_About this exercise:_ Print exactly and only the lines that run from the one containing "The image size is (1364, 699)." through the end of the material, please, omitting pictures.

* * *

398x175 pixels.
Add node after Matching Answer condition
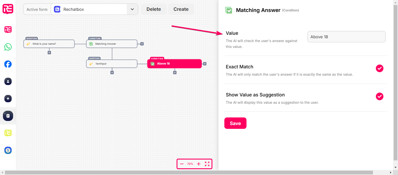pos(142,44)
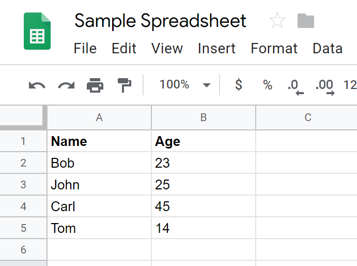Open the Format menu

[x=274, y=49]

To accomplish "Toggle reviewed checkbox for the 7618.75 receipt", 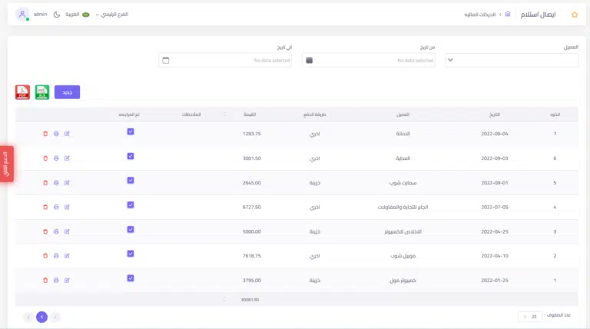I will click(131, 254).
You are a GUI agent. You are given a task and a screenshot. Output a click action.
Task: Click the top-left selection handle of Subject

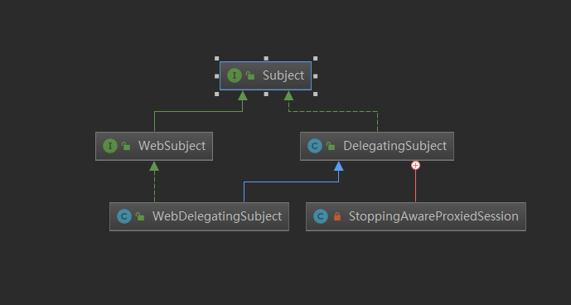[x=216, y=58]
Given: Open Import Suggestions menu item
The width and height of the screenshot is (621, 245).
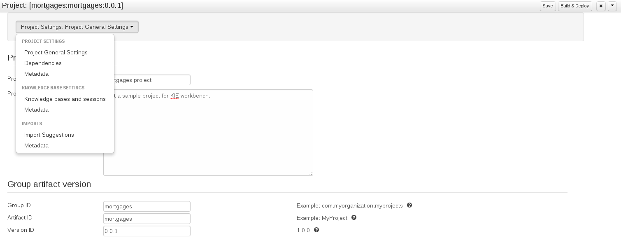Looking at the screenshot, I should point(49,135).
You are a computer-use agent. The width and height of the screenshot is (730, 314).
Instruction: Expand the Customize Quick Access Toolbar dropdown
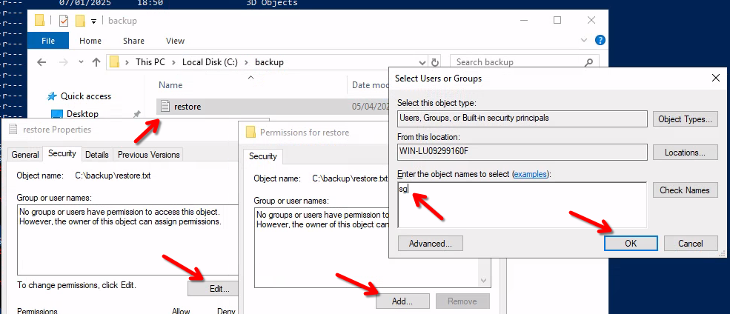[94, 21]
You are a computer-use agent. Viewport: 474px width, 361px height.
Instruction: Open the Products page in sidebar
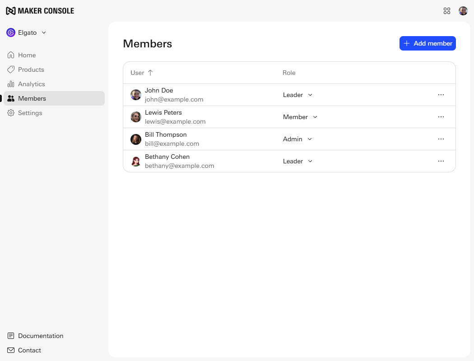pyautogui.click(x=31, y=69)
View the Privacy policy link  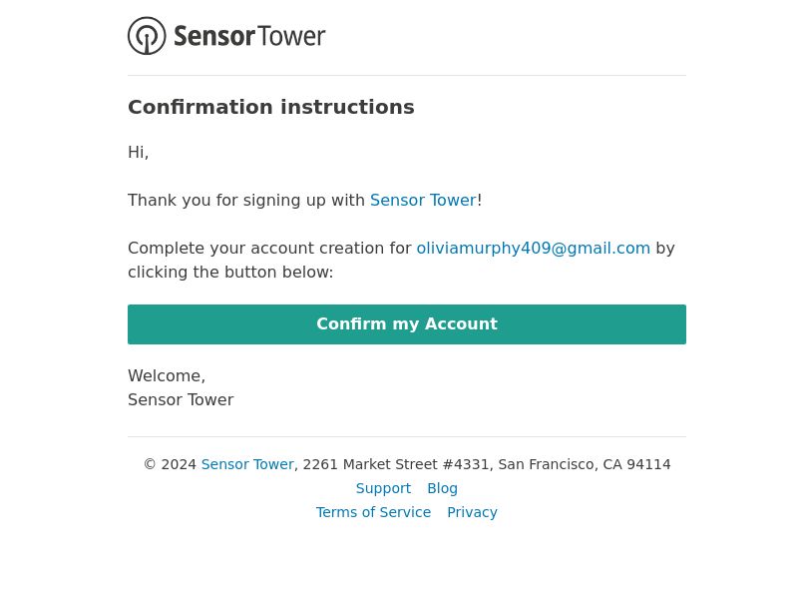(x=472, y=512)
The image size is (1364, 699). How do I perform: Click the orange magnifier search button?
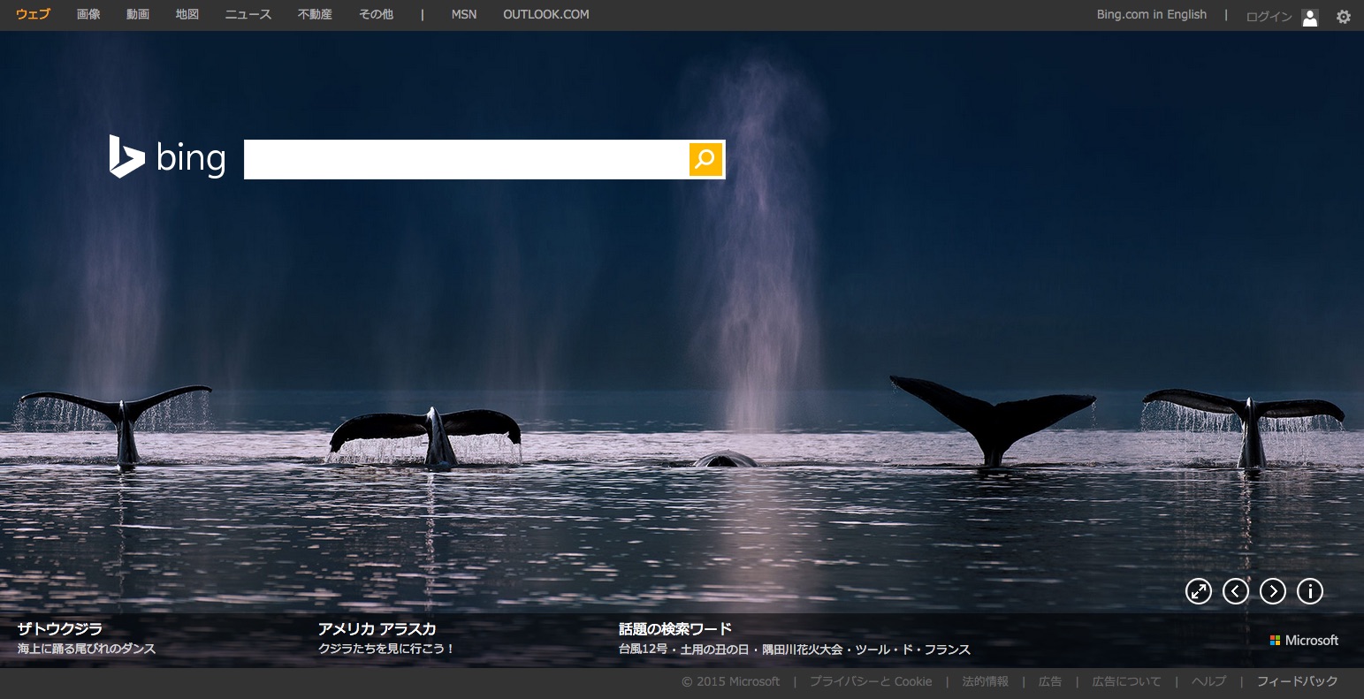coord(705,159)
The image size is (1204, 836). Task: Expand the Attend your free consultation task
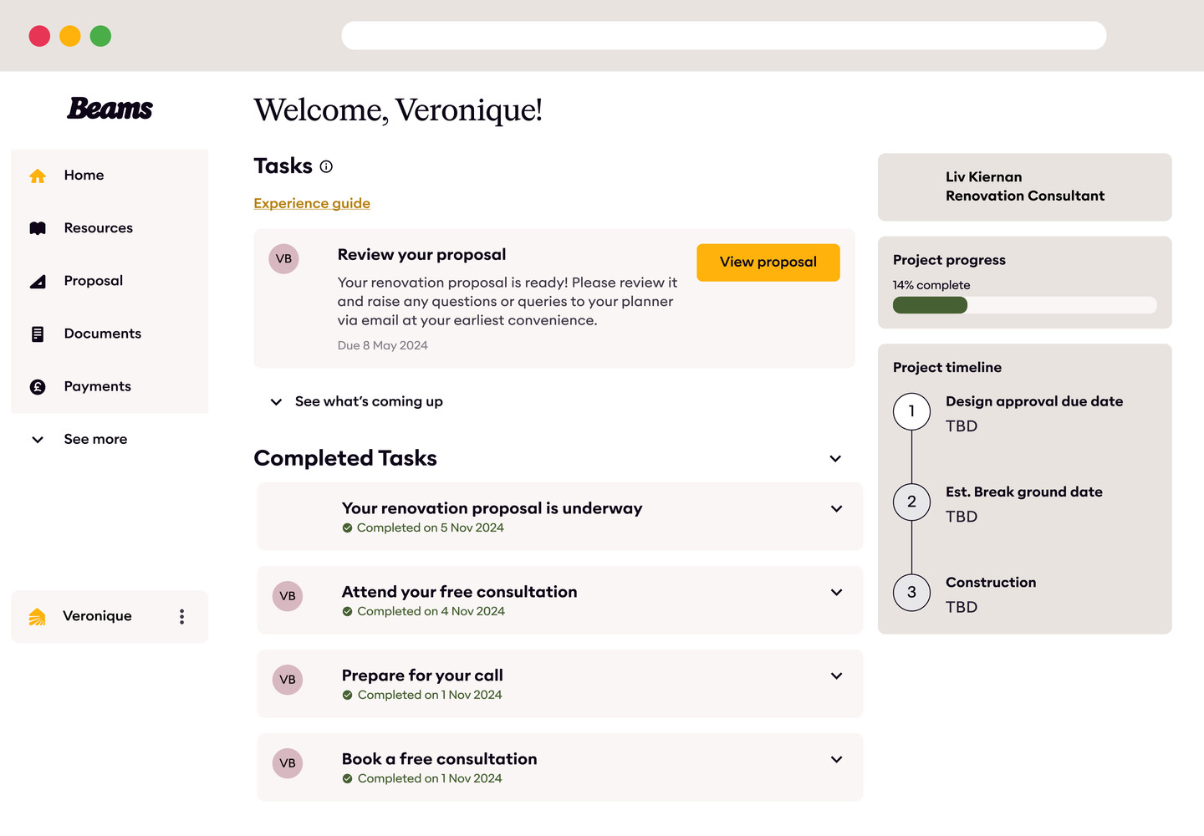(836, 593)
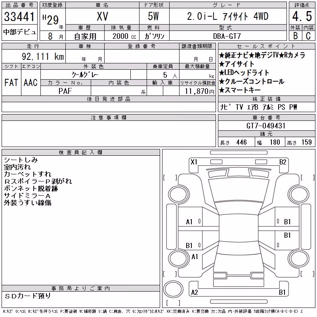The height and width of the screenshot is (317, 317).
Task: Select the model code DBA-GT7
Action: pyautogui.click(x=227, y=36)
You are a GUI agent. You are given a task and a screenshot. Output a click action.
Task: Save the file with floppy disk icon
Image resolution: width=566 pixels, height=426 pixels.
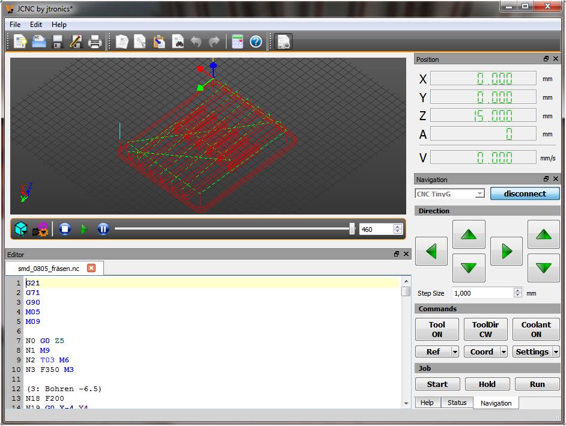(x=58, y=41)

* * *

_Your solution:_
The image size is (1364, 699). How do I perform: Click the orange magnifier search button?
coord(705,159)
The image size is (1204, 836). Task: Expand the Attend your free consultation task
(836, 593)
The height and width of the screenshot is (317, 317).
Task: Select the model code DBA-GT7
Action: pyautogui.click(x=227, y=36)
You are a GUI agent. You are given a task and a screenshot. Output a click action.
Task: Save the file with floppy disk icon
Image resolution: width=566 pixels, height=426 pixels.
(x=58, y=41)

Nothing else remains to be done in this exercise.